校長の長々とした話が始まった。ほぼ地獄だ。
禿げで、白髪しかなくて、眼鏡をかけて、しわが目立ち、滑舌も悪く、長々と喋るクセに何も聞き取れない。
えーとか、あーとか、それでですねーとか、いちいちうるさいなあ、と思ってしまう。
そうして何とか話が終わった。5分しか喋っていなかったらしいが、わたしにとっては50分喋っていたように感じた。
そうして学年主任や生徒指導がまた長々と喋り始める。
生徒指導に関してはほぼ怒鳴りと脅ししかしていないように思える。
その後も校歌を歌い(ほぼ誰も声出してなかった)、なんとか始業式が終えた。
皆「眠い」と言いながら目を擦ったり背伸びをしている。
その中一際目立った奴が居た。龍真だ。
まさかの体育館のど真ん中で寝転んで寝ていたのだ。担任の浅野(あさの)が来て無理矢理龍真を起こす。
「うっせー、寝かせろー」
と駄々をこねる龍真。可愛いと思ってしまったのは墓場まで持っていこう。
これだと次の日まで寝てそうなので起こすのを手伝いに行く。
「龍真、起きて」
「はぁ、菜槻ぃ?」
目を閉じて寝ぼけたまま私に気付く。
「そうだよ。
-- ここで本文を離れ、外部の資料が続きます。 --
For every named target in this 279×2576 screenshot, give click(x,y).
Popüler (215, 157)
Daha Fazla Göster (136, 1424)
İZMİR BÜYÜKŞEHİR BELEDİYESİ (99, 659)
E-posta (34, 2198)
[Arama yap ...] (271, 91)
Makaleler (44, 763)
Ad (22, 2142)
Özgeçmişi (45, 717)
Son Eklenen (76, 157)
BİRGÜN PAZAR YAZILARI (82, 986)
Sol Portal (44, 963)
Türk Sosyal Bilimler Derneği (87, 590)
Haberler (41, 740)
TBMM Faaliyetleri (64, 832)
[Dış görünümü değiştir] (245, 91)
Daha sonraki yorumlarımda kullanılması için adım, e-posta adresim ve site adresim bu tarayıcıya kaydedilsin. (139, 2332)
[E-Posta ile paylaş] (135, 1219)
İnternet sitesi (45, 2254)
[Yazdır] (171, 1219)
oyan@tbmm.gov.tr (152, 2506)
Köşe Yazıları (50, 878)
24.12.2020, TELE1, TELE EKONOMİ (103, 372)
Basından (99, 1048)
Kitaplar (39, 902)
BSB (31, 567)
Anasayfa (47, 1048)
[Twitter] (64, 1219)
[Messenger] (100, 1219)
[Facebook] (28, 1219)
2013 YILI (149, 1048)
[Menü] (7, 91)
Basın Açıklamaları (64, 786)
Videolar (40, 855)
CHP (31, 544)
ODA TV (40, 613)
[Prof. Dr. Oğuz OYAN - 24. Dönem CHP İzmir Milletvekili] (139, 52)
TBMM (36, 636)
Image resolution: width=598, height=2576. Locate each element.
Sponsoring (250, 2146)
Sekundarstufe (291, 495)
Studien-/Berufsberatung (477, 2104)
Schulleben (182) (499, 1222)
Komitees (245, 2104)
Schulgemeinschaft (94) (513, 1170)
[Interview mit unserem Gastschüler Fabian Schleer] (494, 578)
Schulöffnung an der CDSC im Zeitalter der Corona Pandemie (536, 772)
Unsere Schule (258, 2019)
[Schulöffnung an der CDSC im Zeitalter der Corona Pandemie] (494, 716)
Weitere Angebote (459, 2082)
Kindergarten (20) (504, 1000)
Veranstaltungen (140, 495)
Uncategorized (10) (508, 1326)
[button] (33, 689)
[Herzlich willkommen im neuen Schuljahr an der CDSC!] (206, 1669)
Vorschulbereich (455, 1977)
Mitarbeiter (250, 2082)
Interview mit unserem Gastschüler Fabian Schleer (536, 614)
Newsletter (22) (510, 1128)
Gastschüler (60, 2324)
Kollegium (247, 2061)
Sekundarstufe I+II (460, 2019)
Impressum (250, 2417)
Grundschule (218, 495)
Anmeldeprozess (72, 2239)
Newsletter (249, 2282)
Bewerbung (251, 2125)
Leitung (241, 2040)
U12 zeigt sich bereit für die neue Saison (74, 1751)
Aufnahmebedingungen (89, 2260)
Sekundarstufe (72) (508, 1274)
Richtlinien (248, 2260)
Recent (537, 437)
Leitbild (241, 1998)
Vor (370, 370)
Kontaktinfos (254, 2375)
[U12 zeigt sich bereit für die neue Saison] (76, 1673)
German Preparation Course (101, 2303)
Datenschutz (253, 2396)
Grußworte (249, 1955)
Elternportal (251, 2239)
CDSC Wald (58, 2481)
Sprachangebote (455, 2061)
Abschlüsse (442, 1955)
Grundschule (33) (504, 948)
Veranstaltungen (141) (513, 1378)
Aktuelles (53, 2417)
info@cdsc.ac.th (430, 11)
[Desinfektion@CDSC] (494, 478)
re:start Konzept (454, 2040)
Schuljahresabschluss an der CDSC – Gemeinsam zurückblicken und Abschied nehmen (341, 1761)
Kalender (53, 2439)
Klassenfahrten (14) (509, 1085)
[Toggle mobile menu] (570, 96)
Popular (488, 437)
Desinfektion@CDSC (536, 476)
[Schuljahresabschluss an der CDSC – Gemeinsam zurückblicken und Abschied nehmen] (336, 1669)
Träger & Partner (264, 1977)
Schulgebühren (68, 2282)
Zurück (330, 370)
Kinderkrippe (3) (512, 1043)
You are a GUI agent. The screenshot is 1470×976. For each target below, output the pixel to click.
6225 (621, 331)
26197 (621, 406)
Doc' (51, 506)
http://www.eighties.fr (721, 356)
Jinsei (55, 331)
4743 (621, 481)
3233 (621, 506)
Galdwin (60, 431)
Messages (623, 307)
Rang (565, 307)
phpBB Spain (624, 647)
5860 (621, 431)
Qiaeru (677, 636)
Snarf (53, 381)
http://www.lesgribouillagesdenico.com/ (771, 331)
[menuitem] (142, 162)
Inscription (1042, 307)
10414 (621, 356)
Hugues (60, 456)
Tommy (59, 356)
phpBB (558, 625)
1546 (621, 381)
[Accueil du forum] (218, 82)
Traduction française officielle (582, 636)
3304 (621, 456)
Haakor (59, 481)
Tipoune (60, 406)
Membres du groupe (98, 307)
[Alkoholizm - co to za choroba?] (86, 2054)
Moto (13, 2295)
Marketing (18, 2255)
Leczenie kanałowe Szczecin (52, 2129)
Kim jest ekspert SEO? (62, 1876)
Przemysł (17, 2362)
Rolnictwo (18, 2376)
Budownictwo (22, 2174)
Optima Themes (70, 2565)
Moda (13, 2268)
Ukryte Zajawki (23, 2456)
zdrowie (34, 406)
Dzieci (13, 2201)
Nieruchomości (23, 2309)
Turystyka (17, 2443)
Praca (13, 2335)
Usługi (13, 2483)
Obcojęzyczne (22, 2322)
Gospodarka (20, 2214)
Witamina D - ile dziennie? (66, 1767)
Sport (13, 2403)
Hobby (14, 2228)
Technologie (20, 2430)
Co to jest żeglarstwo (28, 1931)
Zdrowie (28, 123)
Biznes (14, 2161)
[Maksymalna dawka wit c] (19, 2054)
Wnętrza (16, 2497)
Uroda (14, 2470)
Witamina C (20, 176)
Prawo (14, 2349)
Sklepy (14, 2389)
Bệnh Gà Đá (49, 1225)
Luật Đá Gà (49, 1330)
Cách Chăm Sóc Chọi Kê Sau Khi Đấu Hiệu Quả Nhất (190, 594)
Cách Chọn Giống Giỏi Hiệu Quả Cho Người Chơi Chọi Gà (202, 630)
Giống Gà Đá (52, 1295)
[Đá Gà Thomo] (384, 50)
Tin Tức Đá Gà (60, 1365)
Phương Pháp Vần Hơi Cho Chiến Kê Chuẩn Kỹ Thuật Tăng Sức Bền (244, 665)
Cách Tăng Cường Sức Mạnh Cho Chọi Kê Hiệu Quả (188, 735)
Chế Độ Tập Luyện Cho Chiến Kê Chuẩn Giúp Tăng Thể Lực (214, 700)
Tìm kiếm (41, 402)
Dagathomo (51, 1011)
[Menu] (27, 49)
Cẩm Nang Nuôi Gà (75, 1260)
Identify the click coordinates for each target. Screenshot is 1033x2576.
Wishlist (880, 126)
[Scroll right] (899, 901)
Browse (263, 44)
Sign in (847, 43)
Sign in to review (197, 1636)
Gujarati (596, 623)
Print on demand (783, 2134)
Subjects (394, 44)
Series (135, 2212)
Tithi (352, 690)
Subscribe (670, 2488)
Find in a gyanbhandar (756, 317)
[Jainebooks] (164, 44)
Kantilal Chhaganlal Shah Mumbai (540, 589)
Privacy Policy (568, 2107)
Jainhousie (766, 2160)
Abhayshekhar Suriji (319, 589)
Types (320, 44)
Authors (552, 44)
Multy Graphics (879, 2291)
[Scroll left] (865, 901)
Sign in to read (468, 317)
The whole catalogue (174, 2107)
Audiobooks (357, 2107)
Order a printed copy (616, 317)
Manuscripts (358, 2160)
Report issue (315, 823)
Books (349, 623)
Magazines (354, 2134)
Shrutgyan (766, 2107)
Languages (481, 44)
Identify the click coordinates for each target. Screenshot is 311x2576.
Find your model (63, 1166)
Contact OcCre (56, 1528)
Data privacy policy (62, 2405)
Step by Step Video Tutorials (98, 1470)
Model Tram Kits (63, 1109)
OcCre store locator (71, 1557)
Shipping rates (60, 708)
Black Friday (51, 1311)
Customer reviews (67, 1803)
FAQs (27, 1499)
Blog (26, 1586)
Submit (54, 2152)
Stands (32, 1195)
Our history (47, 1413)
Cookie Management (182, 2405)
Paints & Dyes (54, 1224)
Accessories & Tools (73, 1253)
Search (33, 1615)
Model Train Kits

早く起きて」
「無理。眠いー」
「一生ここで寝る気?」
「出来んならそーしたい」
「普通にやめて」
周りの生徒からの視線を感じる。他クラスや他学年からも。
「龍真皆からめっちゃ見られてるよ」
「いーじゃん、俺人気者ー」
馬鹿げた事を言う龍真。先生達も呆れている。
「とにかく起きてよ」
「じゃあ引っ張って起き上がらして」
そうして手を上に挙げ、私の方に向けてくる。仕方ないから私はその手を掴み、思いっきり引っ張って無理矢理起き上がらせた。
「案外菜槻って力強いんだな」
そう言って笑う龍真。やっと起きる気になったらしい。
私は気付いた。周りにニヤニヤされている事に。
多分私達を相思相愛だとかカップルだとか恋しているように見えるのだろう。
周りの皆の視線がとてもうざかった。そんなことにも気付かずにニコニコしている龍真。変な奴だ。